◆ WORK INSTRUCTION:
Look through the entries below. Report each line that has the word "computer" in it.

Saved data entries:

■ ■ ■ ■

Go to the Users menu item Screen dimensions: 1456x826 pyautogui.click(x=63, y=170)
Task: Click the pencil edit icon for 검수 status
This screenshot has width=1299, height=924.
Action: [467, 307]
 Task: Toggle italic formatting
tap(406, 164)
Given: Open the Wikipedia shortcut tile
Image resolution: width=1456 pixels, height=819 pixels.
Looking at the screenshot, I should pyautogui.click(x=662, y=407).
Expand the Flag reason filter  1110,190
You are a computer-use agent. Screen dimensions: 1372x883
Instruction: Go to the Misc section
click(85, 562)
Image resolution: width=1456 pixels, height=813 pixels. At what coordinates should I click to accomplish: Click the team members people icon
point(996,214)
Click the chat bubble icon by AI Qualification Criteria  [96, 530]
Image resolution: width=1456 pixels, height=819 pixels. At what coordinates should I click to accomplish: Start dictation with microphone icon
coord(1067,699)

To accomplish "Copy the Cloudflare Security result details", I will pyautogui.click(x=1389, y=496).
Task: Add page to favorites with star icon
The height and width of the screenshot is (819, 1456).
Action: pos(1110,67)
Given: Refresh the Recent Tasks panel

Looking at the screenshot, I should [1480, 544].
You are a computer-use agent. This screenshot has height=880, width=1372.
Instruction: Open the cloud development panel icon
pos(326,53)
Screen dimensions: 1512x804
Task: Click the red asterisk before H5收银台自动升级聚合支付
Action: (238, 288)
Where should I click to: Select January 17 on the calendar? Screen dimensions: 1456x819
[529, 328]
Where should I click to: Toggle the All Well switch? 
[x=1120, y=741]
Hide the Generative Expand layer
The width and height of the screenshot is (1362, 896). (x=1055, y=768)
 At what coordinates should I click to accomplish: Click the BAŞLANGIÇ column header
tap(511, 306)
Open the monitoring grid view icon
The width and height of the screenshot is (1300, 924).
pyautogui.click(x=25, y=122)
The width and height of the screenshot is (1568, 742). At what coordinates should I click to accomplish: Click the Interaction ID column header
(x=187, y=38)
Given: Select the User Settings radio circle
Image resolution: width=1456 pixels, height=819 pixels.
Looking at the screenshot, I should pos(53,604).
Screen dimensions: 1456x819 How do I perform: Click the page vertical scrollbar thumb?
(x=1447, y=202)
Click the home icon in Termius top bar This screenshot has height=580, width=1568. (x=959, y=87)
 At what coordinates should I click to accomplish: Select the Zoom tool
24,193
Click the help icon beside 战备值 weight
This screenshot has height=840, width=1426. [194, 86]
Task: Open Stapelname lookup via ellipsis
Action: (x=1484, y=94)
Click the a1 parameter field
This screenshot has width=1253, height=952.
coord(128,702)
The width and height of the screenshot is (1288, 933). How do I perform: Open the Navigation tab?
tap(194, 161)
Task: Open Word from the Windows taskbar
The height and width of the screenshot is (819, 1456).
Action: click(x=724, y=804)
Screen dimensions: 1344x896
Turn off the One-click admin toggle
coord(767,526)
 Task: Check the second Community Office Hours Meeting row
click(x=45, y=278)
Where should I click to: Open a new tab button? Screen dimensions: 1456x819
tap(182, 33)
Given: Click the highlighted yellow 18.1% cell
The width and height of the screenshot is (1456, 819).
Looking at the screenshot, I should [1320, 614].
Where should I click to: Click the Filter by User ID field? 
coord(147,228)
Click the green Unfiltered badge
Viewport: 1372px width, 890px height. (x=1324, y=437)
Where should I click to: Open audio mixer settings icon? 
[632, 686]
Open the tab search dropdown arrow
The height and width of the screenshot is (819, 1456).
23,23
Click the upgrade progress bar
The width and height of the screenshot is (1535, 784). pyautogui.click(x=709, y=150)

■ ■ ■ ■

◆ FINISHED TASK:
You are a computer-use agent. Screen dimensions: 1372x883
You are a computer-use agent. This screenshot has height=880, width=1372.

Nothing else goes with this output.